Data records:
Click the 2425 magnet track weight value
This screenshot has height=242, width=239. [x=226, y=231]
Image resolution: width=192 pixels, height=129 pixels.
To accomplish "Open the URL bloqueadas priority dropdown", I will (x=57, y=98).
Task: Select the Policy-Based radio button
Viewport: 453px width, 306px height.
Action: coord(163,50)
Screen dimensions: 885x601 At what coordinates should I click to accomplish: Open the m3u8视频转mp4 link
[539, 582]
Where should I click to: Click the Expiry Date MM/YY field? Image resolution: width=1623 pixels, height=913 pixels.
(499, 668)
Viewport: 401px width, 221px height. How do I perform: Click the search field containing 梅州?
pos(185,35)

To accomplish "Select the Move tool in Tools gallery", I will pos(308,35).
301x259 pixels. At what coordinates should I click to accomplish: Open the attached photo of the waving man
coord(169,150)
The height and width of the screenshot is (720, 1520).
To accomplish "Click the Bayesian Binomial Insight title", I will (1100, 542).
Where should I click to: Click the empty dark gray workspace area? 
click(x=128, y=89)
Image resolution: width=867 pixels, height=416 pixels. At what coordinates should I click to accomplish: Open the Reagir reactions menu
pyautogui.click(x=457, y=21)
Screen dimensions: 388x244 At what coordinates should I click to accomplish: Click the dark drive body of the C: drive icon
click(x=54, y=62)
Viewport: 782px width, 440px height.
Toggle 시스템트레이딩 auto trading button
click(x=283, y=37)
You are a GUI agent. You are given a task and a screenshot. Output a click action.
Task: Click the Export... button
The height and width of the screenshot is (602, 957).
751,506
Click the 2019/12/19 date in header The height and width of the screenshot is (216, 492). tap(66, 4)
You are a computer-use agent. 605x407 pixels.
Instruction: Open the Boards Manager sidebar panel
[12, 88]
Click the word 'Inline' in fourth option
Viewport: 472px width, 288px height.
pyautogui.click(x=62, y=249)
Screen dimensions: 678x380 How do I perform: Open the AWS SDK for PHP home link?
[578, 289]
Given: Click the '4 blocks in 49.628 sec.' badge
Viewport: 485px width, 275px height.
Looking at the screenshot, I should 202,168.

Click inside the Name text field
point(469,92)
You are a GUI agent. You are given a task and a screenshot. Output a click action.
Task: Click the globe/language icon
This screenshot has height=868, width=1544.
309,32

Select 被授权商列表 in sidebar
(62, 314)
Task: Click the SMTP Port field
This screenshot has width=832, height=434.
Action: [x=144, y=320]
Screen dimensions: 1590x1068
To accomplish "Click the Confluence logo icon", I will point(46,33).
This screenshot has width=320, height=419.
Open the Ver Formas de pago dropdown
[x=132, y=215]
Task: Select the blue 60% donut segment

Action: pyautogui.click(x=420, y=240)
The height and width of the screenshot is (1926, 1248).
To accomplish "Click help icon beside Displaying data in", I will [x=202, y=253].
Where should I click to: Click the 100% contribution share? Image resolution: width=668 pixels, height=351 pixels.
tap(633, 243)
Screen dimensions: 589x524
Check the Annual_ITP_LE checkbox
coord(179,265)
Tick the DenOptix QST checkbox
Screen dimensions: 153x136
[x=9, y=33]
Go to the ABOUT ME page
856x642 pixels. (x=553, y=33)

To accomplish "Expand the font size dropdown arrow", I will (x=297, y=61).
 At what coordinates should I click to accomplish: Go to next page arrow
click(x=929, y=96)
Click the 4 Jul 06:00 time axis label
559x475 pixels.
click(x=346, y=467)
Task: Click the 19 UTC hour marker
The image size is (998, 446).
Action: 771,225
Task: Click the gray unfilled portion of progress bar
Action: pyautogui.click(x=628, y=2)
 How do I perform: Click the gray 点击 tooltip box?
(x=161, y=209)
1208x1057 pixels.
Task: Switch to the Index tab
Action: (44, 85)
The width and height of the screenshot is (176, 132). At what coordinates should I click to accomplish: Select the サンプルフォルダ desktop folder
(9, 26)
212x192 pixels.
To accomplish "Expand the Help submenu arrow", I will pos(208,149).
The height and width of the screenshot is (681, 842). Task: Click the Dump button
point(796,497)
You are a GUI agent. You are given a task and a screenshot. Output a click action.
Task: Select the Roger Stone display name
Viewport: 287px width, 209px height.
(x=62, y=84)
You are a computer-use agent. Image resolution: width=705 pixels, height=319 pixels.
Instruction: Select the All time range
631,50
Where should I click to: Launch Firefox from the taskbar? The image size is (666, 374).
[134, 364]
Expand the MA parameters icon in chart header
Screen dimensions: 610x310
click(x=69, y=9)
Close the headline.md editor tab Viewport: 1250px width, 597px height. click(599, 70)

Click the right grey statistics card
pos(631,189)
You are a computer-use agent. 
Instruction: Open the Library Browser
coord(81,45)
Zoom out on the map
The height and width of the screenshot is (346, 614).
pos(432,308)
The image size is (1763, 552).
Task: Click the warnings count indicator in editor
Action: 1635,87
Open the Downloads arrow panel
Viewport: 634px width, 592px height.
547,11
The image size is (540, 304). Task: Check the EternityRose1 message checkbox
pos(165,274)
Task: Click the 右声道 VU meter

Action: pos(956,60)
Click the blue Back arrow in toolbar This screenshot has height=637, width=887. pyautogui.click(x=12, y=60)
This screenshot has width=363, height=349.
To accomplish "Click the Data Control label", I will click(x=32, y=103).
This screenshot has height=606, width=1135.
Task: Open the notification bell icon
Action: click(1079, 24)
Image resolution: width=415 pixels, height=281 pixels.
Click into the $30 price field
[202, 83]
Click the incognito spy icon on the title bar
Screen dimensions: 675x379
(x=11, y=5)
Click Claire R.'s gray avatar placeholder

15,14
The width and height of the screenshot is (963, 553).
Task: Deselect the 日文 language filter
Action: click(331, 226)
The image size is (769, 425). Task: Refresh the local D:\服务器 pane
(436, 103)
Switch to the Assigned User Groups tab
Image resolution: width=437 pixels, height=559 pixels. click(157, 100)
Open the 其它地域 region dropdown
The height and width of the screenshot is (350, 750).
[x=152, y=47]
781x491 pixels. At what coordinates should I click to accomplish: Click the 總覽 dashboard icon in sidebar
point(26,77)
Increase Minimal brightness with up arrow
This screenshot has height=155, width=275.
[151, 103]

Task prompt => Reproduce each entry precisely, so that nothing differs from the original.

Answer area =>
Click the 2425 magnet track weight value
This screenshot has height=242, width=239. [x=226, y=231]
Image resolution: width=192 pixels, height=129 pixels.
To accomplish "Open the URL bloqueadas priority dropdown", I will (x=57, y=98).
Task: Select the Policy-Based radio button
Viewport: 453px width, 306px height.
Action: coord(163,50)
Screen dimensions: 885x601 At what coordinates should I click to accomplish: Open the m3u8视频转mp4 link
[539, 582]
Where should I click to: Click the Expiry Date MM/YY field? Image resolution: width=1623 pixels, height=913 pixels.
(499, 668)
Viewport: 401px width, 221px height. How do I perform: Click the search field containing 梅州?
pos(185,35)

To accomplish "Select the Move tool in Tools gallery", I will pos(308,35).
301x259 pixels. At what coordinates should I click to accomplish: Open the attached photo of the waving man
coord(169,150)
The height and width of the screenshot is (720, 1520).
To accomplish "Click the Bayesian Binomial Insight title", I will (1100, 542).
Where should I click to: Click the empty dark gray workspace area? 
click(x=128, y=89)
Image resolution: width=867 pixels, height=416 pixels. At what coordinates should I click to accomplish: Open the Reagir reactions menu
pyautogui.click(x=457, y=21)
Screen dimensions: 388x244 At what coordinates should I click to accomplish: Click the dark drive body of the C: drive icon
click(x=54, y=62)
Viewport: 782px width, 440px height.
Toggle 시스템트레이딩 auto trading button
click(x=283, y=37)
You are a GUI agent. You are given a task and a screenshot. Output a click action.
Task: Click the Export... button
The height and width of the screenshot is (602, 957).
751,506
Click the 2019/12/19 date in header The height and width of the screenshot is (216, 492). tap(66, 4)
You are a computer-use agent. 605x407 pixels.
Instruction: Open the Boards Manager sidebar panel
[12, 88]
Click the word 'Inline' in fourth option
Viewport: 472px width, 288px height.
pyautogui.click(x=62, y=249)
Screen dimensions: 678x380 How do I perform: Open the AWS SDK for PHP home link?
[578, 289]
Given: Click the '4 blocks in 49.628 sec.' badge
Viewport: 485px width, 275px height.
Looking at the screenshot, I should 202,168.

Click inside the Name text field
point(469,92)
You are a GUI agent. You are given a task and a screenshot. Output a click action.
Task: Click the globe/language icon
This screenshot has height=868, width=1544.
309,32

Select 被授权商列表 in sidebar
(62, 314)
Task: Click the SMTP Port field
This screenshot has width=832, height=434.
Action: [x=144, y=320]
Screen dimensions: 1590x1068
To accomplish "Click the Confluence logo icon", I will point(46,33).
This screenshot has width=320, height=419.
Open the Ver Formas de pago dropdown
[x=132, y=215]
Task: Select the blue 60% donut segment

Action: pyautogui.click(x=420, y=240)
The height and width of the screenshot is (1926, 1248).
To accomplish "Click help icon beside Displaying data in", I will [x=202, y=253].
Where should I click to: Click the 100% contribution share? Image resolution: width=668 pixels, height=351 pixels.
tap(633, 243)
Screen dimensions: 589x524
Check the Annual_ITP_LE checkbox
coord(179,265)
Tick the DenOptix QST checkbox
Screen dimensions: 153x136
[x=9, y=33]
Go to the ABOUT ME page
856x642 pixels. (x=553, y=33)

To accomplish "Expand the font size dropdown arrow", I will (x=297, y=61).
 At what coordinates should I click to accomplish: Go to next page arrow
click(x=929, y=96)
Click the 4 Jul 06:00 time axis label
559x475 pixels.
click(x=346, y=467)
Task: Click the 19 UTC hour marker
The image size is (998, 446).
Action: 771,225
Task: Click the gray unfilled portion of progress bar
Action: pyautogui.click(x=628, y=2)
 How do I perform: Click the gray 点击 tooltip box?
(x=161, y=209)
1208x1057 pixels.
Task: Switch to the Index tab
Action: (44, 85)
The width and height of the screenshot is (176, 132). At what coordinates should I click to accomplish: Select the サンプルフォルダ desktop folder
(9, 26)
212x192 pixels.
To accomplish "Expand the Help submenu arrow", I will pos(208,149).
The height and width of the screenshot is (681, 842). Task: Click the Dump button
point(796,497)
You are a GUI agent. You are given a task and a screenshot. Output a click action.
Task: Select the Roger Stone display name
Viewport: 287px width, 209px height.
(x=62, y=84)
You are a computer-use agent. Image resolution: width=705 pixels, height=319 pixels.
Instruction: Select the All time range
631,50
Where should I click to: Launch Firefox from the taskbar? The image size is (666, 374).
[134, 364]
Expand the MA parameters icon in chart header
Screen dimensions: 610x310
click(x=69, y=9)
Close the headline.md editor tab Viewport: 1250px width, 597px height. click(599, 70)

Click the right grey statistics card
pos(631,189)
You are a computer-use agent. 
Instruction: Open the Library Browser
coord(81,45)
Zoom out on the map
The height and width of the screenshot is (346, 614).
pos(432,308)
The image size is (1763, 552).
Task: Click the warnings count indicator in editor
Action: 1635,87
Open the Downloads arrow panel
Viewport: 634px width, 592px height.
547,11
The image size is (540, 304). Task: Check the EternityRose1 message checkbox
pos(165,274)
Task: Click the 右声道 VU meter

Action: pos(956,60)
Click the blue Back arrow in toolbar This screenshot has height=637, width=887. pyautogui.click(x=12, y=60)
This screenshot has width=363, height=349.
To accomplish "Click the Data Control label", I will click(x=32, y=103).
This screenshot has height=606, width=1135.
Task: Open the notification bell icon
Action: click(1079, 24)
Image resolution: width=415 pixels, height=281 pixels.
Click into the $30 price field
[202, 83]
Click the incognito spy icon on the title bar
Screen dimensions: 675x379
(x=11, y=5)
Click Claire R.'s gray avatar placeholder

15,14
The width and height of the screenshot is (963, 553).
Task: Deselect the 日文 language filter
Action: click(331, 226)
The image size is (769, 425). Task: Refresh the local D:\服务器 pane
(436, 103)
Switch to the Assigned User Groups tab
Image resolution: width=437 pixels, height=559 pixels. click(157, 100)
Open the 其它地域 region dropdown
The height and width of the screenshot is (350, 750).
[x=152, y=47]
781x491 pixels. At what coordinates should I click to accomplish: Click the 總覽 dashboard icon in sidebar
point(26,77)
Increase Minimal brightness with up arrow
This screenshot has height=155, width=275.
[151, 103]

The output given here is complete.